The John Roberts-Anthony Kennedy Smackdown

There are several fascinating details in Jan Crawford’s confirmation that John Roberts did, indeed, flip his vote on ObamaCare.

Most interesting is Crawford’s description of the desperate efforts on the part of Roberts and Anthony Kennedy to persuade the other to flip their vote.

Roberts then withstood a month-long, desperate campaign to bring him back to his original position, the sources said. Ironically, Justice Anthony Kennedy – believed by many conservatives to be the justice most likely to defect and vote for the law – led the effort to try to bring Roberts back to the fold.

“He was relentless,” one source said of Kennedy’s efforts. “He was very engaged in this.”

But this time, Roberts held firm. And so the conservatives handed him their own message which, as one justice put it, essentially translated into, “You’re on your own.”

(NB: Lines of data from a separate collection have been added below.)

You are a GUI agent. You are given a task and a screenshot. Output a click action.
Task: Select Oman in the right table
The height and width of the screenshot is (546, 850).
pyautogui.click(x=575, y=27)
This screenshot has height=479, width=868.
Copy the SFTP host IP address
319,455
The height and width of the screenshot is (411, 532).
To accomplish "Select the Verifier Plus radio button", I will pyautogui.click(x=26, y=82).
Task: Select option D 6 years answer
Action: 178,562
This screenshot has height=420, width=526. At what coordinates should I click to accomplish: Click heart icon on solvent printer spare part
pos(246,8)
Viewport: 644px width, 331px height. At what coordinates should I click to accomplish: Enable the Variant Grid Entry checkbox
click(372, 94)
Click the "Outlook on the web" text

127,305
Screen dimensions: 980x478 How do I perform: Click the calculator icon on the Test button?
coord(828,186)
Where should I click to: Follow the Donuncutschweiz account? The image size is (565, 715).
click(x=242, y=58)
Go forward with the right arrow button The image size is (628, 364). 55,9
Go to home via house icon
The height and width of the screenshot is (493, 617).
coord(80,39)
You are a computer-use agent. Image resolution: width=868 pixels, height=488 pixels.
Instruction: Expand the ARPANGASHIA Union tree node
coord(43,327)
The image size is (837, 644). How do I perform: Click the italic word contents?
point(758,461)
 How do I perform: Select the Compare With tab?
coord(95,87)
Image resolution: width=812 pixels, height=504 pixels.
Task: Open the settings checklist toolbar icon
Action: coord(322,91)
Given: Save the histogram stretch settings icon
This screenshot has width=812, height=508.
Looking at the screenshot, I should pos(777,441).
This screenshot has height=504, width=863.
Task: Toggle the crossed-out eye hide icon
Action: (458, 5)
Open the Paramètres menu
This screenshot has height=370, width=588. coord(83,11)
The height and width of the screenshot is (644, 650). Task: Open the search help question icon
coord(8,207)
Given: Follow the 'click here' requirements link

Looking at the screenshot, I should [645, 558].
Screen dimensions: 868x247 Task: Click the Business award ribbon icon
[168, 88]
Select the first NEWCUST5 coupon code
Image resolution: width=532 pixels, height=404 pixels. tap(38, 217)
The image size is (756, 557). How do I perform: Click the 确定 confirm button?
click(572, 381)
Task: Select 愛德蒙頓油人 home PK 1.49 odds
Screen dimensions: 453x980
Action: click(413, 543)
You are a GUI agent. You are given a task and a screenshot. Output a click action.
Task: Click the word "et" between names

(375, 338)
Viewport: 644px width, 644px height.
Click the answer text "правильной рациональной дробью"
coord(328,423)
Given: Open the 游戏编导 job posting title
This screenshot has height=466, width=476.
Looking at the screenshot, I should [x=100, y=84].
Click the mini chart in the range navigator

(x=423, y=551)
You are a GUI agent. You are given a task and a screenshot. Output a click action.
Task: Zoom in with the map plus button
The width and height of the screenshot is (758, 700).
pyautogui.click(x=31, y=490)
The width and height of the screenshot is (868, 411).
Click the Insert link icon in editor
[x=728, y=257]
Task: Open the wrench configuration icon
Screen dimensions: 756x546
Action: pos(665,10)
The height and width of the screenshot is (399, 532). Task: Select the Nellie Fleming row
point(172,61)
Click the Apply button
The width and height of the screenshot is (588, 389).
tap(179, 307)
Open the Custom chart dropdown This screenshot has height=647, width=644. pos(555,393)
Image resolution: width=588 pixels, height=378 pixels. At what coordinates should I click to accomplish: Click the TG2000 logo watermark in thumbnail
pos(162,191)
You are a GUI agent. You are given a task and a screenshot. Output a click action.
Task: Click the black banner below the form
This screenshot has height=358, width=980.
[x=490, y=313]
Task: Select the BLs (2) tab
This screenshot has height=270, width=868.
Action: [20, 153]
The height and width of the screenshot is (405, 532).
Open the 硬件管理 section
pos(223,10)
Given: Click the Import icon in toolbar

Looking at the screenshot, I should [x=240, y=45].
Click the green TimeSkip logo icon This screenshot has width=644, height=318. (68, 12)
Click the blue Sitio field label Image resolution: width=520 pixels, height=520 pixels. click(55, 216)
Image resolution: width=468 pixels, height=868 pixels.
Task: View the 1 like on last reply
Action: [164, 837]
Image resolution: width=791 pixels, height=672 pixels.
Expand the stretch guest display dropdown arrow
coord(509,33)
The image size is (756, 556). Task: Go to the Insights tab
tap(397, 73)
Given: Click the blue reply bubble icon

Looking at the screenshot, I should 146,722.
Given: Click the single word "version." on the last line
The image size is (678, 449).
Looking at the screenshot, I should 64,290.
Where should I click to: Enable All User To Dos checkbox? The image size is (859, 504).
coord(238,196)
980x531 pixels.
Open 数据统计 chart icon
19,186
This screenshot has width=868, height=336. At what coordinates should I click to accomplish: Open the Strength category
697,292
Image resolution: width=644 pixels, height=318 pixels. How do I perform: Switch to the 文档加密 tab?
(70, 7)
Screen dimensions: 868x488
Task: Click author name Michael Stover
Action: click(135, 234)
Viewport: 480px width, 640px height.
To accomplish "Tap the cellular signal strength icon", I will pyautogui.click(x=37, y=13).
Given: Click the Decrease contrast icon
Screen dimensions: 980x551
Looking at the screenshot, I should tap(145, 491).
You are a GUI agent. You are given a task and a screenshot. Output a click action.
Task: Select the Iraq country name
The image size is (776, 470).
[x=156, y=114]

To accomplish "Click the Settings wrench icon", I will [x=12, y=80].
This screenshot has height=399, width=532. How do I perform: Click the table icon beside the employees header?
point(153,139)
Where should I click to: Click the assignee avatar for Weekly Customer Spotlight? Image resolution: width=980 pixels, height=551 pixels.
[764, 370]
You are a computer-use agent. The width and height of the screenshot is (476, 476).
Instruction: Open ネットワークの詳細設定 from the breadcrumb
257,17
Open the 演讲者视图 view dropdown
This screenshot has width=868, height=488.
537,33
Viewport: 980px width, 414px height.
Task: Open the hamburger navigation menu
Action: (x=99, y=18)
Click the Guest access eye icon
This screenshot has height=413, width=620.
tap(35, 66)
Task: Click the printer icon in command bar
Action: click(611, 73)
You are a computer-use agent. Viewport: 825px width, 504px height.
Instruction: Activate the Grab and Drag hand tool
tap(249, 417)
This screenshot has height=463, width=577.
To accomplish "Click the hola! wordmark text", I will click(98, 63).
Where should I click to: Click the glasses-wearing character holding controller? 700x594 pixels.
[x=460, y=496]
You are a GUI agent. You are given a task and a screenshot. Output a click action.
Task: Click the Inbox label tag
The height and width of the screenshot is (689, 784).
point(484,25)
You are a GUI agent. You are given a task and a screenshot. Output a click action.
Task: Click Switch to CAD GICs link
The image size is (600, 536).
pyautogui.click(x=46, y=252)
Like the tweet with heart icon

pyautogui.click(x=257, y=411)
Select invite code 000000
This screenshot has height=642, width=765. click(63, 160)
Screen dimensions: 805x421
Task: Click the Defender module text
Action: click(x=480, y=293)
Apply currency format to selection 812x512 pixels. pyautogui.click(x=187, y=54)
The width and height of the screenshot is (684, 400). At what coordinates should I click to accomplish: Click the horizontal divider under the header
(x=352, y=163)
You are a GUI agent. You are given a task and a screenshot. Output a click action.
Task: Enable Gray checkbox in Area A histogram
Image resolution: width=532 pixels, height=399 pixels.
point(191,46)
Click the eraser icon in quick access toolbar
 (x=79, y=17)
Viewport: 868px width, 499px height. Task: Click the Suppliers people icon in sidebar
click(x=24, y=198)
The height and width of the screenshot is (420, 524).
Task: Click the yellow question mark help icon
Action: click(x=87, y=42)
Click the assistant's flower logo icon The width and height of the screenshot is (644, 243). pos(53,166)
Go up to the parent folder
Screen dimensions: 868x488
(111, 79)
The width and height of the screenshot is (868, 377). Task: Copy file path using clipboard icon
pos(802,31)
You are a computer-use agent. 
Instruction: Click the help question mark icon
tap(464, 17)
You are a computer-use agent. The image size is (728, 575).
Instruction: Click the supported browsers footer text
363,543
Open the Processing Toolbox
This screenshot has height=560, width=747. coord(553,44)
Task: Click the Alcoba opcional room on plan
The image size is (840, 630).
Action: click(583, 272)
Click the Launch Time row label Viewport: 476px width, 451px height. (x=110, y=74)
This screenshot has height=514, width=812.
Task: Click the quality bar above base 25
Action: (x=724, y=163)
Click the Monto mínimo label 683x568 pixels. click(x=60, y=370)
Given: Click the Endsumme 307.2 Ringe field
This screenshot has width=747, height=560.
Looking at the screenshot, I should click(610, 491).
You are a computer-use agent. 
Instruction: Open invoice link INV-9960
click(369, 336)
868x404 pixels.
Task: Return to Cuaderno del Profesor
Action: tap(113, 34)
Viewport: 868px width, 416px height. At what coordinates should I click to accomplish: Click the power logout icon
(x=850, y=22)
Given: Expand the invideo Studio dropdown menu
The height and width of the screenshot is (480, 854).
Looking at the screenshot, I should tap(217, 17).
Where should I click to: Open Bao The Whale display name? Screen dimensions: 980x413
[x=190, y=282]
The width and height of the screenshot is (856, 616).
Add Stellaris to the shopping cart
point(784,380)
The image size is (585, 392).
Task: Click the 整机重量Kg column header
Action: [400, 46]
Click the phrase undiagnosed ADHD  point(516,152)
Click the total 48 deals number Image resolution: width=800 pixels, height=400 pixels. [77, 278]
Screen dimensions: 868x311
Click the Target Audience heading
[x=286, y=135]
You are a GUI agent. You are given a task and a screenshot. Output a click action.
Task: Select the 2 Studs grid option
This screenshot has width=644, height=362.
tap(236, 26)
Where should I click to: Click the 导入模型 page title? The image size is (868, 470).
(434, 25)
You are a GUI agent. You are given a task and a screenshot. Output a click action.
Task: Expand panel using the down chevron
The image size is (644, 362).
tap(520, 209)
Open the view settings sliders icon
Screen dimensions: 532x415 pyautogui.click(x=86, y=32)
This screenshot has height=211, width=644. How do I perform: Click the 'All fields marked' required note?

I’m also fascinated by Crawford’s oblique description of why this leaked from the normally tight-lipped Court.

The justices are notoriously close-lipped, and their law clerks must agree to keep matters completely confidential.

But in this closely-watched case, word of Roberts’ unusual shift has spread widely within the Court, and is known among law clerks, chambers’ aides and secretaries. It also has stirred the ire of the conservative justices, who believed Roberts was standing with them.

Note, too, that Crawford uses the same word Ramesh Ponnuru used–“wobbly”–to describe Roberts’ position, suggesting he may have had the same sources she did (and the word seems to come from a Justice himself).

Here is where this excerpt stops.